> _EXERCISE BRIEF_: Make an exact copy of the lines from the top of the entries below through the line with "coined the term Folksonomies (643, 1075)". Leave all pictures out.

==== DATA TO USE ====

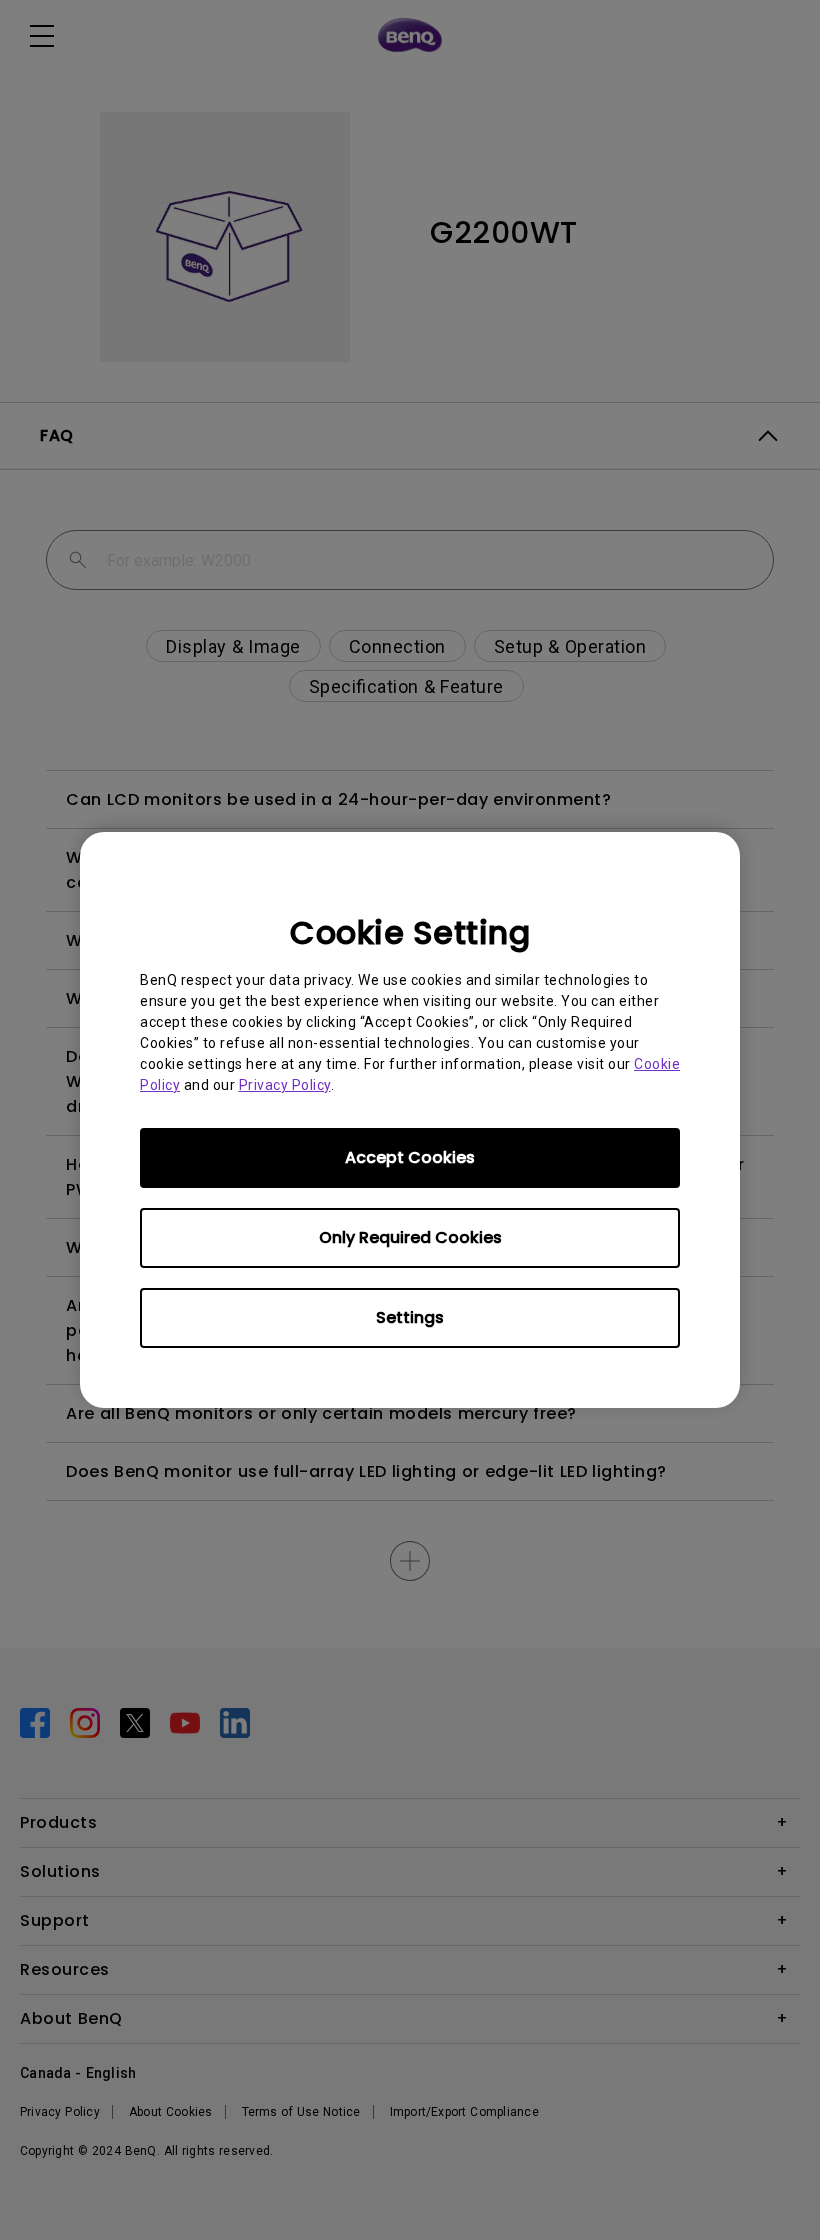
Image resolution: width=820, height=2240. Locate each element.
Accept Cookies (410, 1157)
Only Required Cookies (410, 1237)
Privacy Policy (285, 1085)
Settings (410, 1317)
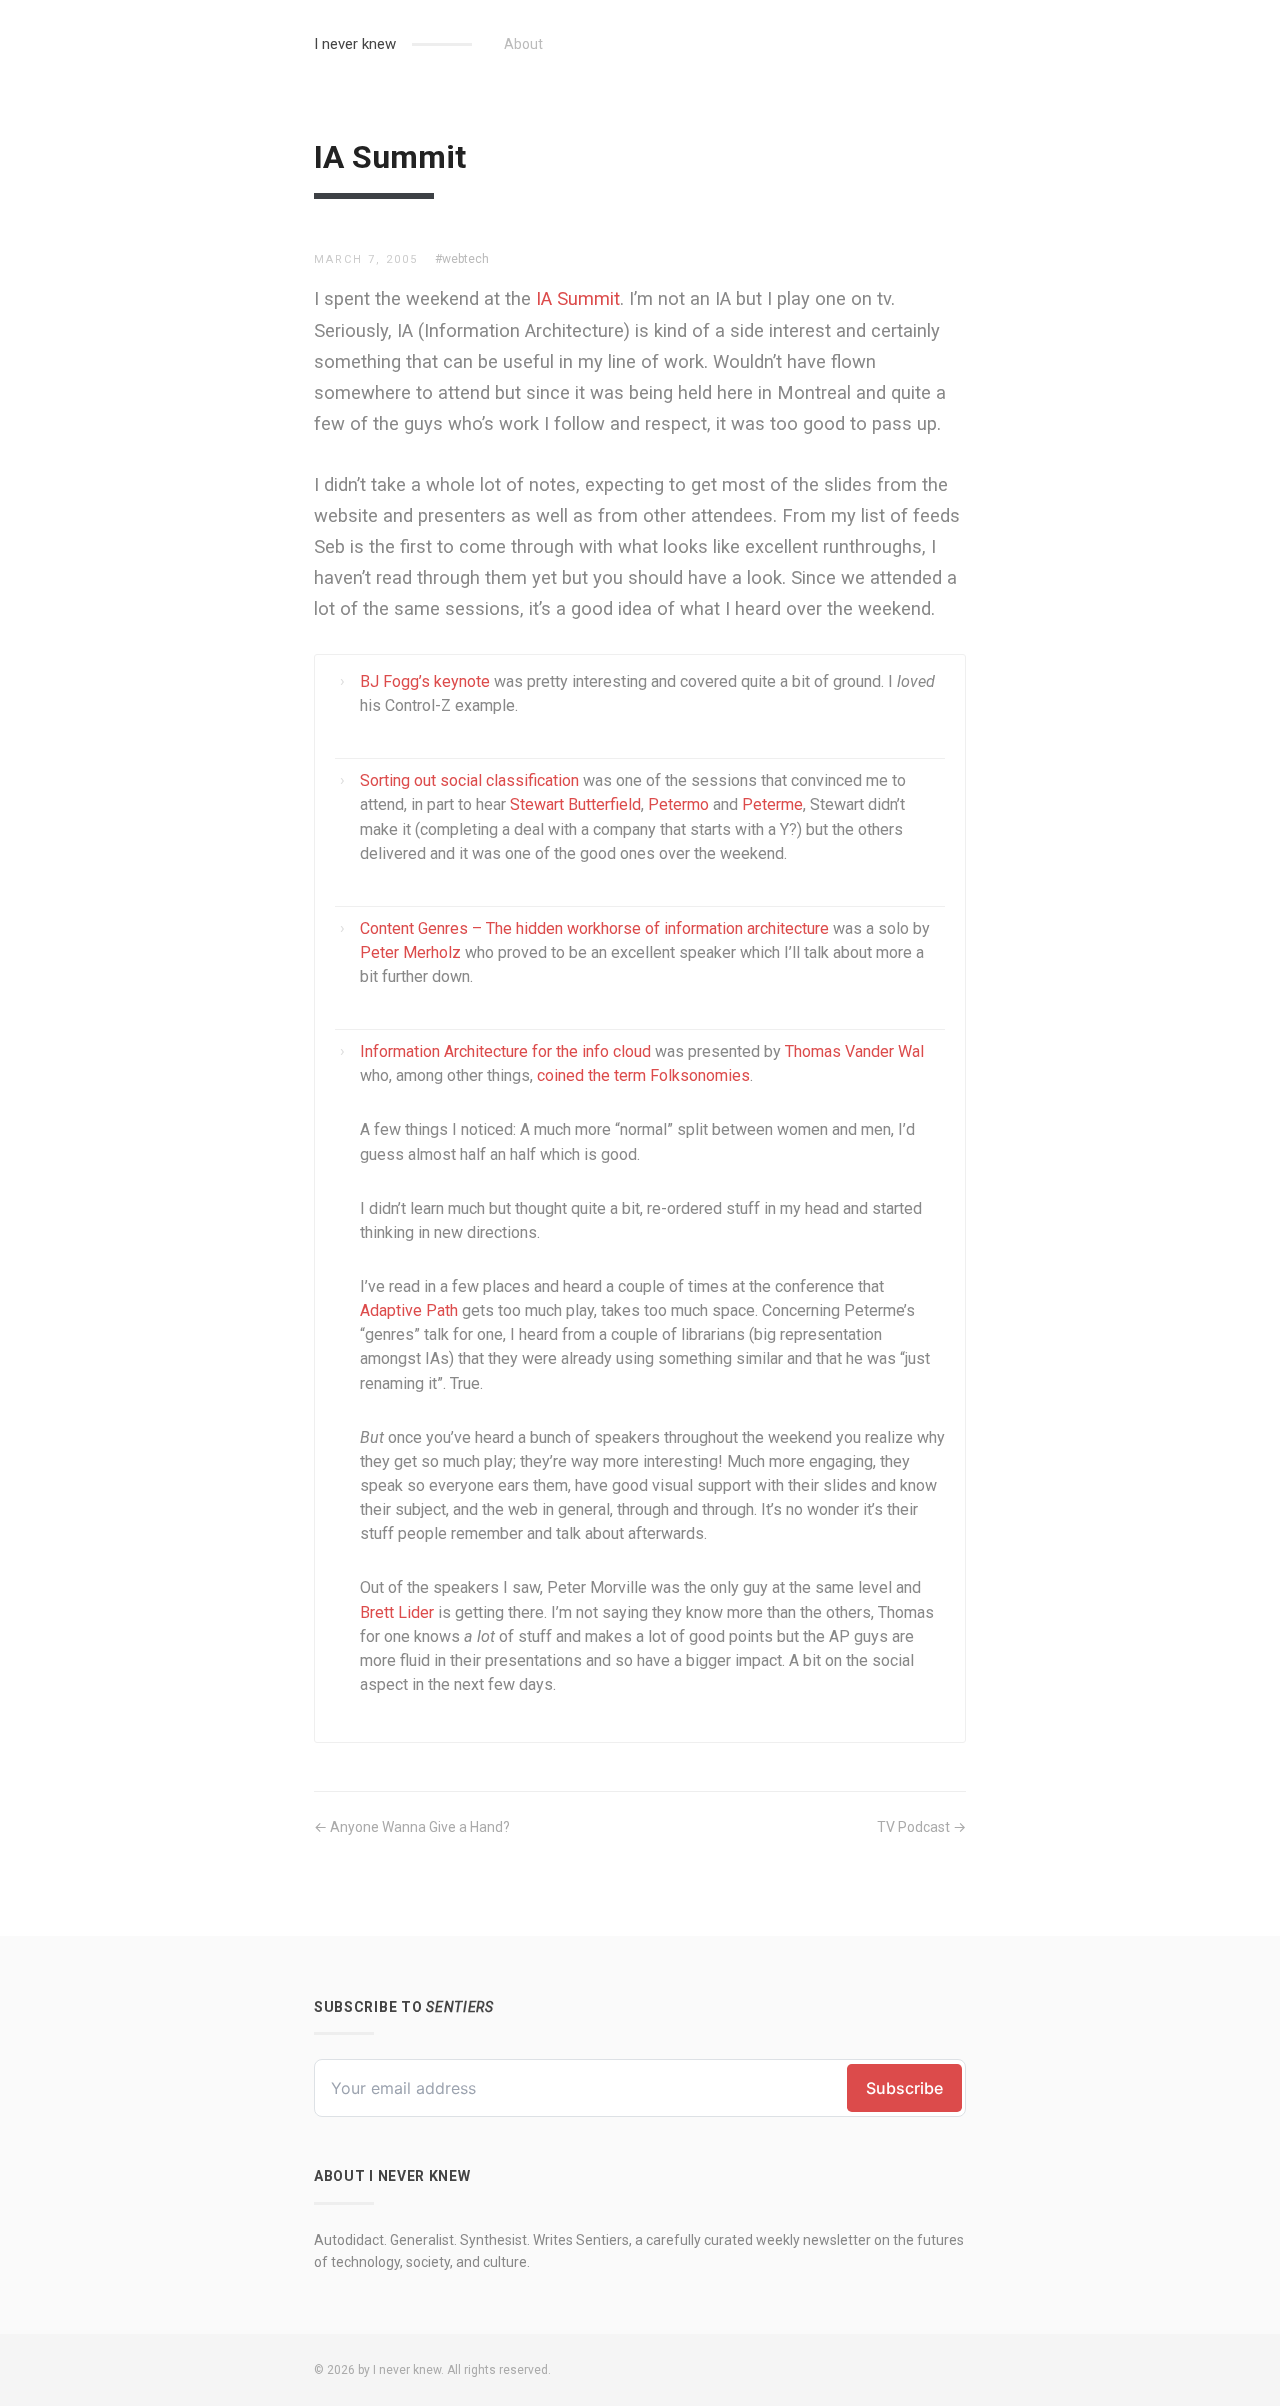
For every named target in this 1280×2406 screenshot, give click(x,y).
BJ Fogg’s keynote (425, 681)
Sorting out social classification (469, 780)
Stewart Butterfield (575, 804)
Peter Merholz (410, 952)
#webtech (462, 259)
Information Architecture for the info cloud (505, 1051)
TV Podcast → (921, 1827)
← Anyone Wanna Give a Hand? (412, 1827)
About (523, 44)
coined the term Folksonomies (643, 1075)
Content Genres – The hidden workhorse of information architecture (594, 928)
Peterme (772, 804)
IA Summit (578, 298)
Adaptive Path (409, 1310)
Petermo (678, 804)
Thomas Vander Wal (854, 1051)
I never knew (355, 44)
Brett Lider (397, 1612)
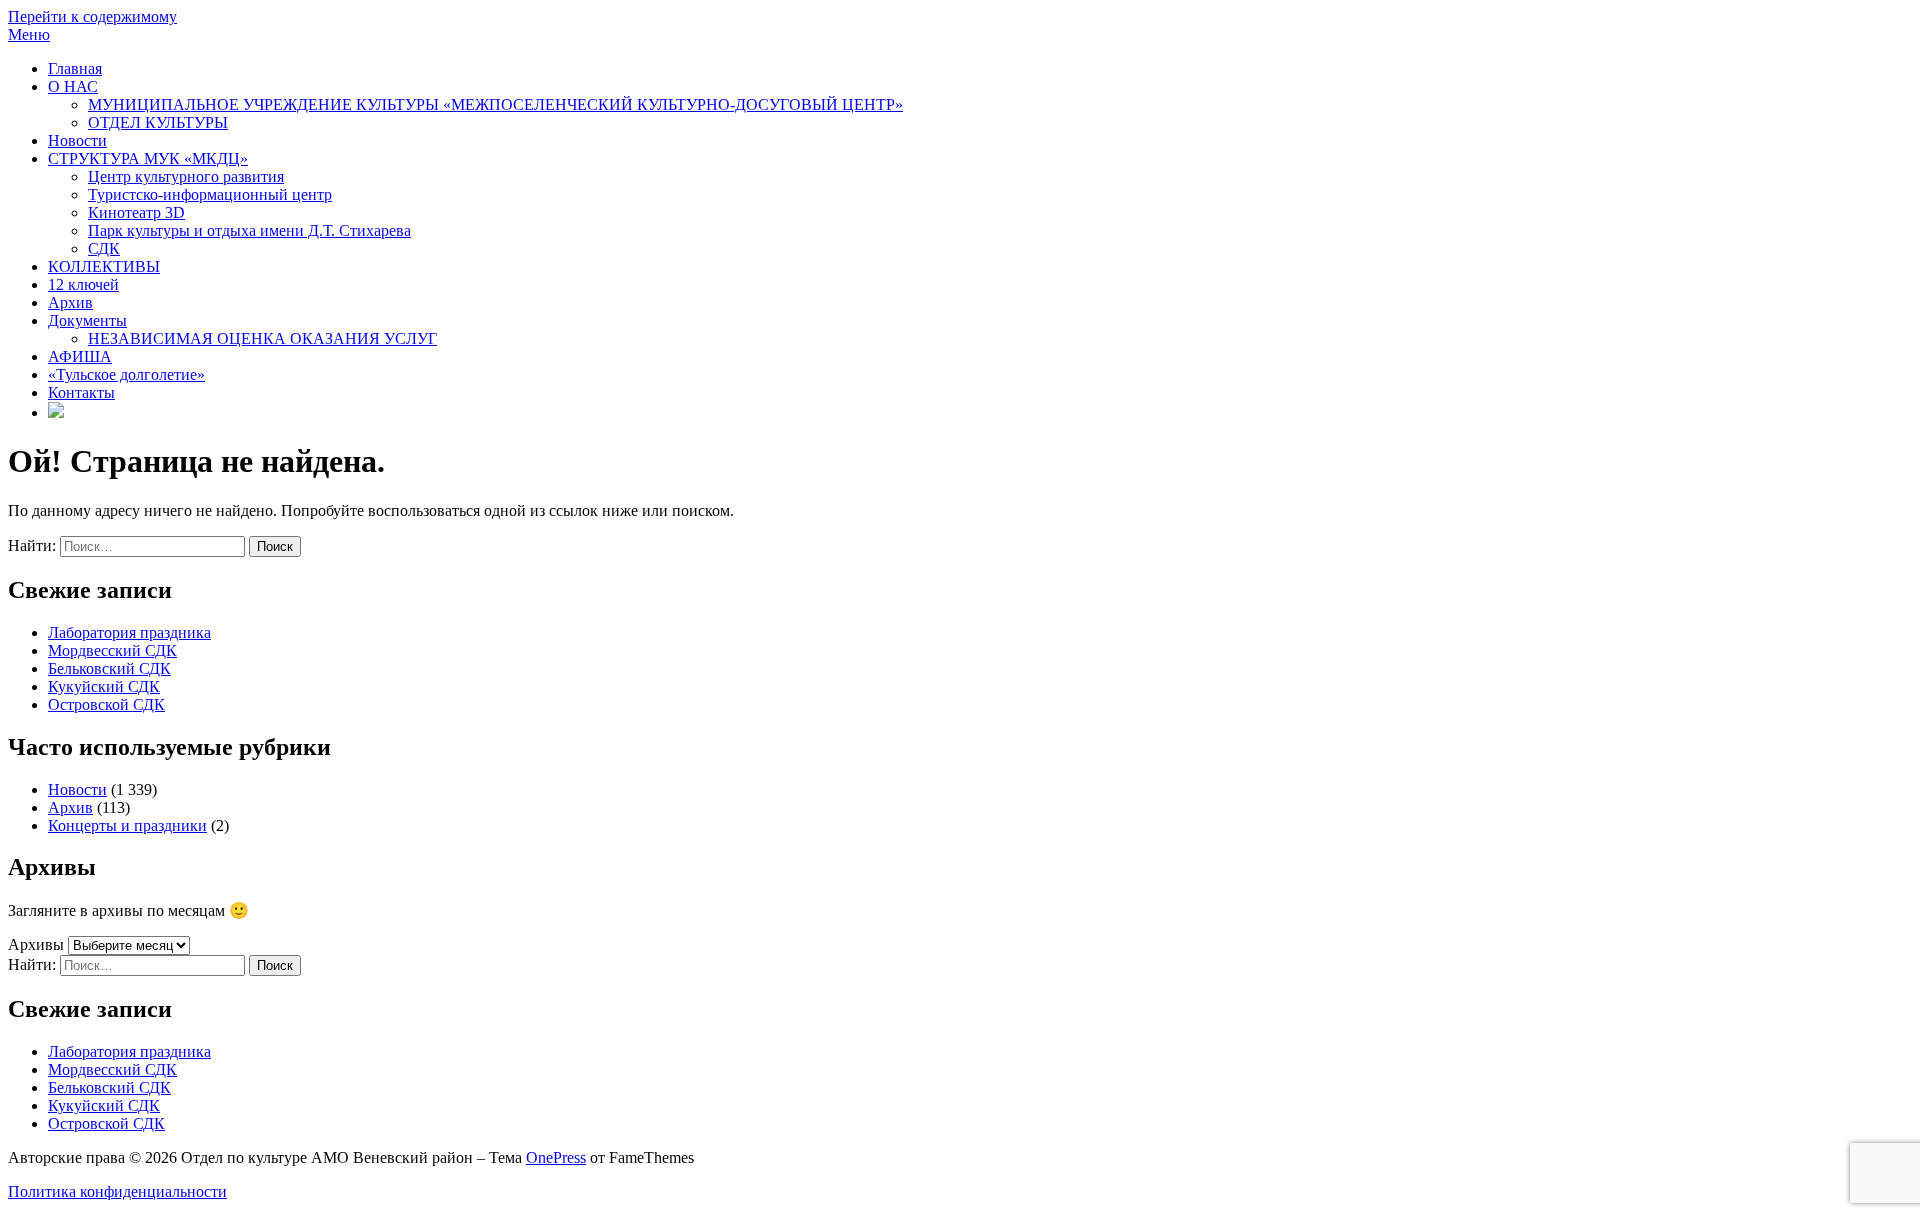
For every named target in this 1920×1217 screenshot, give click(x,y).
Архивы (36, 944)
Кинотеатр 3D (136, 212)
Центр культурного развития (186, 176)
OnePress (556, 1157)
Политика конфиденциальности (117, 1191)
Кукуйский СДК (104, 686)
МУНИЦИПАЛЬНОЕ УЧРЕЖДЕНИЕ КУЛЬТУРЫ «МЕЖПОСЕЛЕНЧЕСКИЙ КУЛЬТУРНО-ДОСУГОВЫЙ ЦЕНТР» (495, 104)
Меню (29, 34)
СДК (104, 248)
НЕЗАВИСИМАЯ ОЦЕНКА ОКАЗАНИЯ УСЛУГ (262, 338)
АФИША (80, 356)
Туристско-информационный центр (210, 194)
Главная (75, 68)
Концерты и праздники (127, 825)
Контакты (81, 392)
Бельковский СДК (109, 668)
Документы (87, 320)
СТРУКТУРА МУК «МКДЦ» (148, 158)
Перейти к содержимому (92, 16)
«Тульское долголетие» (126, 374)
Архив (70, 302)
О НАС (73, 86)
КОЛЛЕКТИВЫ (104, 266)
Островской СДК (106, 704)
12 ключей (83, 284)
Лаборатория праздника (129, 632)
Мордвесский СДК (112, 650)
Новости (77, 140)
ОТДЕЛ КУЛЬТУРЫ (158, 122)
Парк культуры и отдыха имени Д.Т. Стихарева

====

> _ANSWER BOX_:
Image resolution: width=820, height=2240. Locate each element.
Accept Cookies (410, 1157)
Only Required Cookies (410, 1237)
Privacy Policy (285, 1085)
Settings (410, 1317)
For every named target in this 1280×2406 screenshot, give click(x,y).
BJ Fogg’s keynote (425, 681)
Sorting out social classification (469, 780)
Stewart Butterfield (575, 804)
Peter Merholz (410, 952)
#webtech (462, 259)
Information Architecture for the info cloud (505, 1051)
TV Podcast → (921, 1827)
← Anyone Wanna Give a Hand? (412, 1827)
About (523, 44)
coined the term Folksonomies (643, 1075)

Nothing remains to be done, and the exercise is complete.